GlossaryBudget Optimization

Marginal Returns

Also known as: Marginal ROAS, mROAS

Marginal returns represent the revenue generated by the *next* unit of spend in a channel. Unlike average ROAS, which looks at the total pile of spend and revenue, marginal returns answer: 'If I spend one more dollar here, what do I get back?'

The Short Version

Average ROAS tells you where you *were*. Marginal Returns tell you where to *go*.

The Average Trap

A channel can have a great Average ROAS (e.g., 5x) but be completely tapped out, meaning the next dollar earns nothing (0x Marginal ROAS).

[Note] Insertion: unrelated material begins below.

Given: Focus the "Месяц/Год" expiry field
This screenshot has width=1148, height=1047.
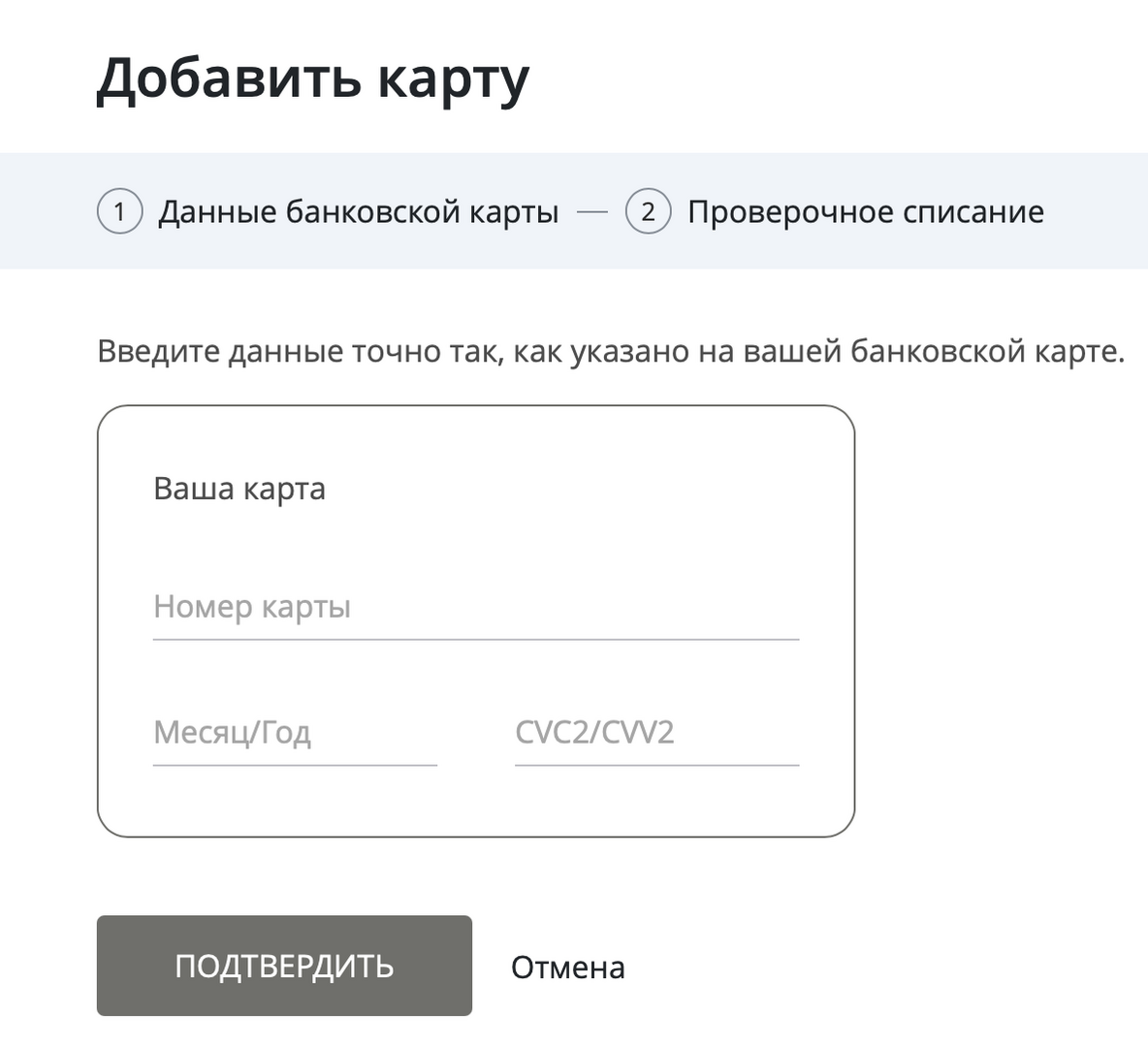Looking at the screenshot, I should tap(295, 733).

Budgets allocated based on Average ROAS lead to over-investment in saturated channels. You keep pouring water into a full bucket.

How it works

1

Fit a curve to the spend/revenue relationship (Response Curve)

2

Calculate the slope of the curve at your current spend level

3

That slope is your Marginal Return

Common Misconceptions

Equating Average vs Marginal (They are rarely same)

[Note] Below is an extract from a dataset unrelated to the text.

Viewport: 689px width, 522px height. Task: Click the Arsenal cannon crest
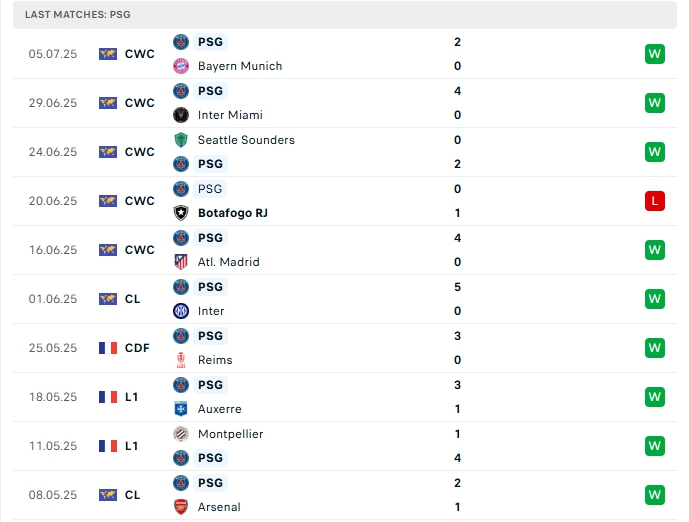(x=181, y=507)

Ignoring the 'Point of Diminishing Returns'

Scalling purely based on 'Blended ROAS'

In SpendSignal

SpendSignal’s Budget Optimizer relies exclusively on marginal returns. It allocates your next dollar to the channel where it will work hardest, not the channel that has the nicest history.

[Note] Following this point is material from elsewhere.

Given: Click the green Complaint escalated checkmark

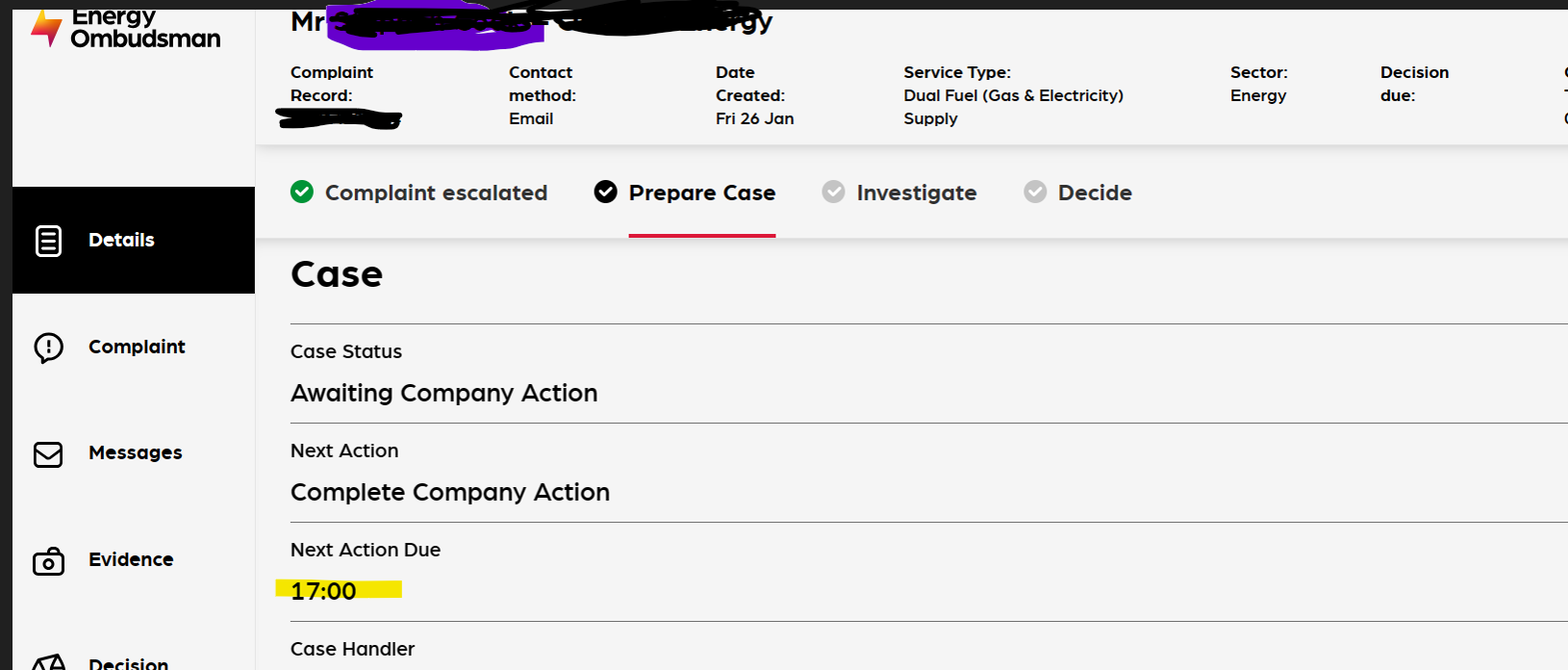Looking at the screenshot, I should [302, 192].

Frequently Asked Questions

QCan marginal returns be higher than average?

Rarely, only in early localized scaling. Typically, marginal returns are lower than average due to saturation.

QWhy does SpendSignal stop me from spending more on high ROAS channels?

Because while the *average* is high, the *marginal* return has likely dropped. We stop you when the next dollar isn't profitable.